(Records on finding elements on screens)

►

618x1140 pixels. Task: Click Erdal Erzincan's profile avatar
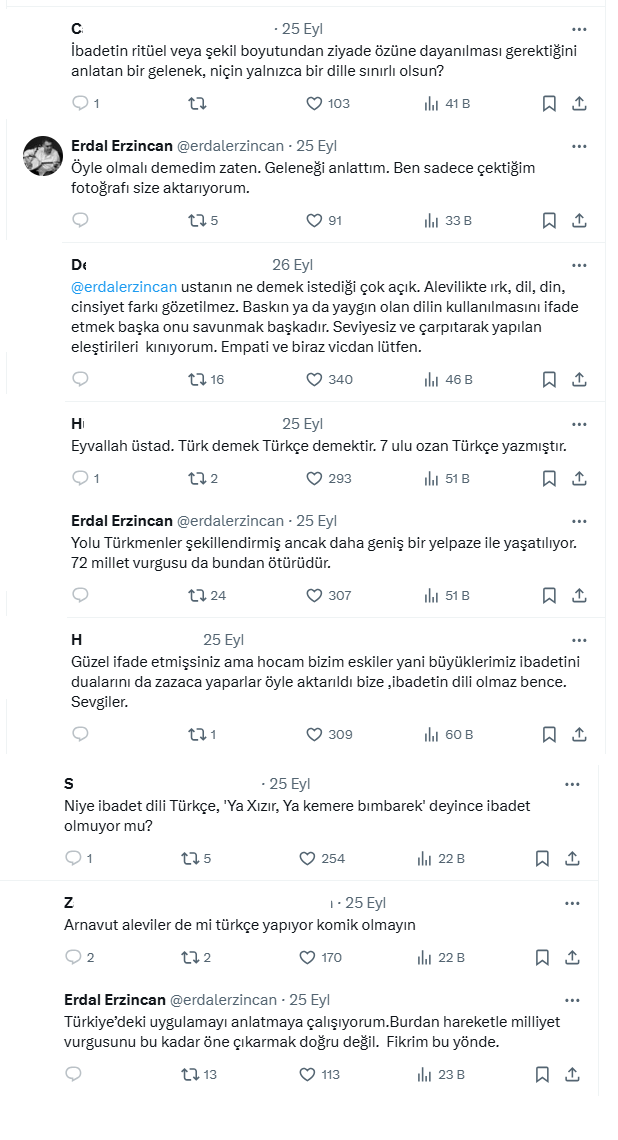(43, 156)
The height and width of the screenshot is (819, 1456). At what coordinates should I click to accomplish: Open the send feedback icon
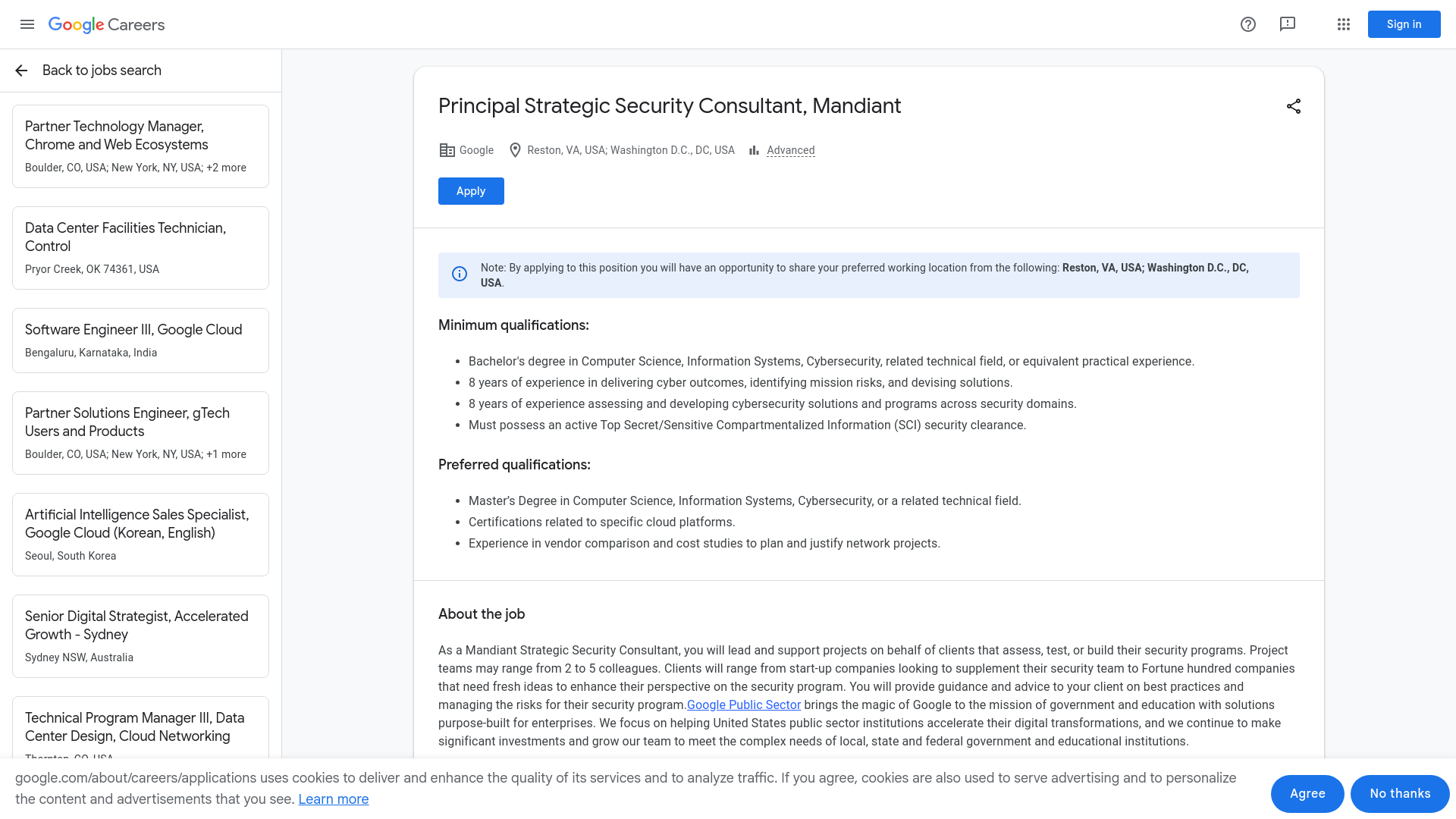(1288, 24)
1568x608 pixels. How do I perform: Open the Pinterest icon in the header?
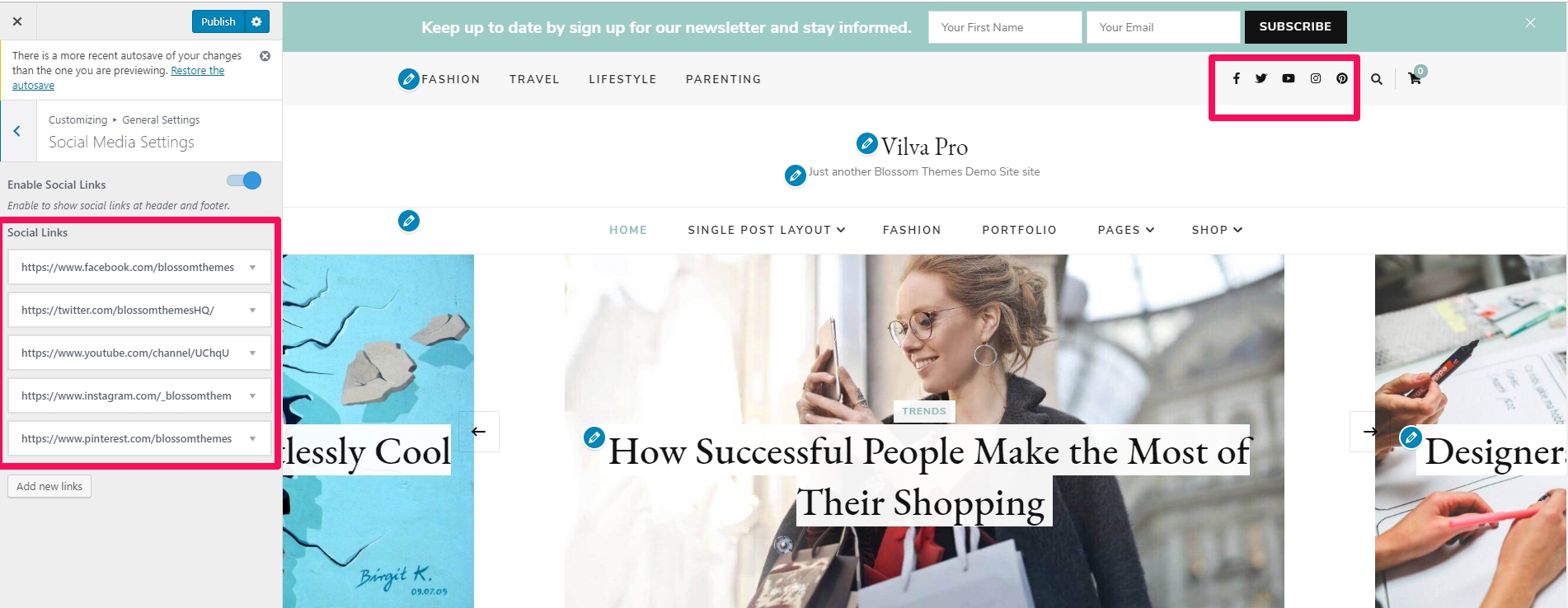coord(1342,78)
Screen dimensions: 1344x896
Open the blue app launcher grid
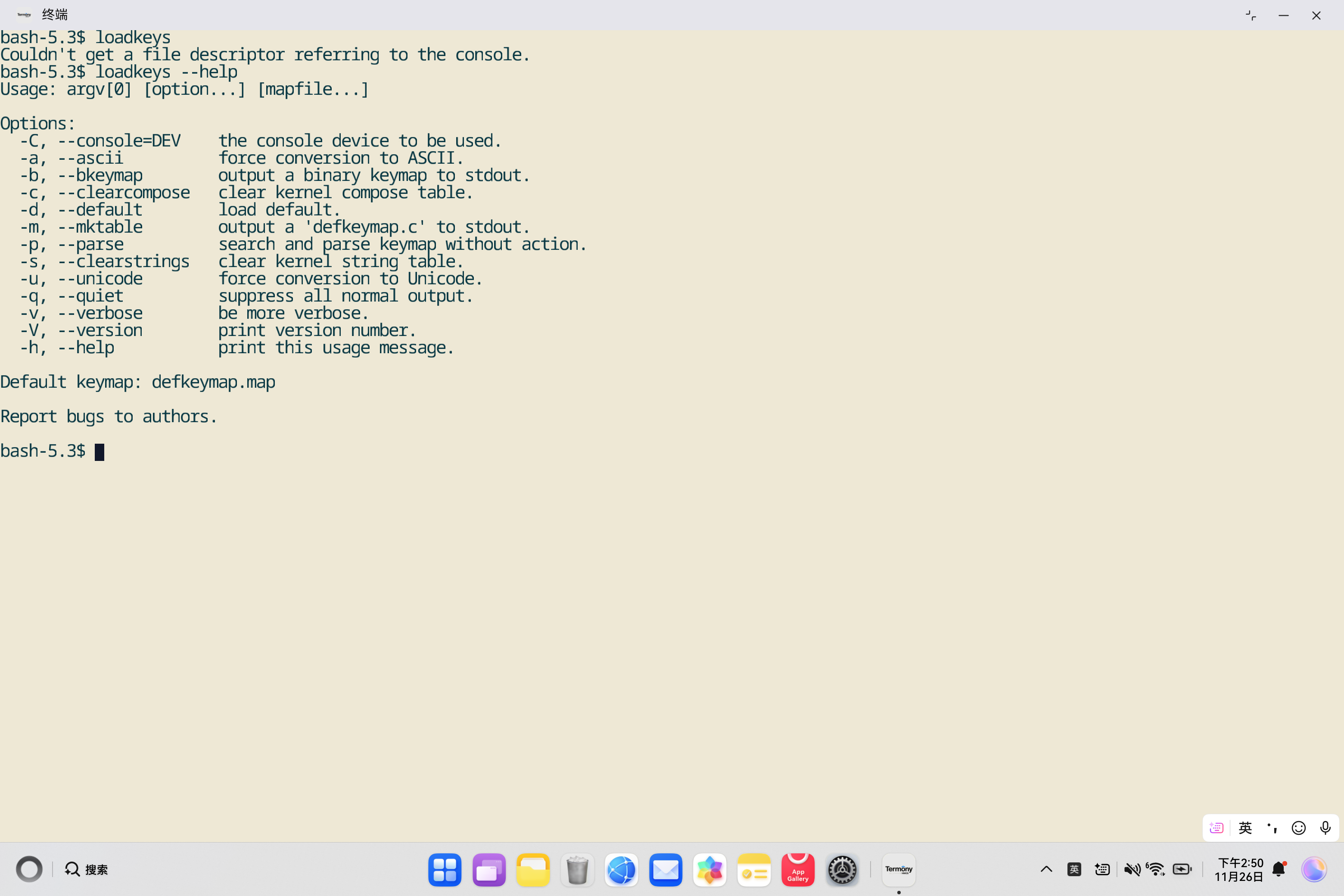(445, 870)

◄

• **WORK TO DO**
Return every line of the records above word for word, leaving out the pictures.

• **RESULT OF THIS EXERCISE**
618x1140 pixels. Task: Click Erdal Erzincan's profile avatar
(43, 156)
The height and width of the screenshot is (819, 1456). At what coordinates should I click to accomplish: Open the send feedback icon
(1288, 24)
1568x608 pixels. How do I perform: Open the Pinterest icon in the header?
coord(1342,78)
Screen dimensions: 1344x896
Open the blue app launcher grid
(445, 870)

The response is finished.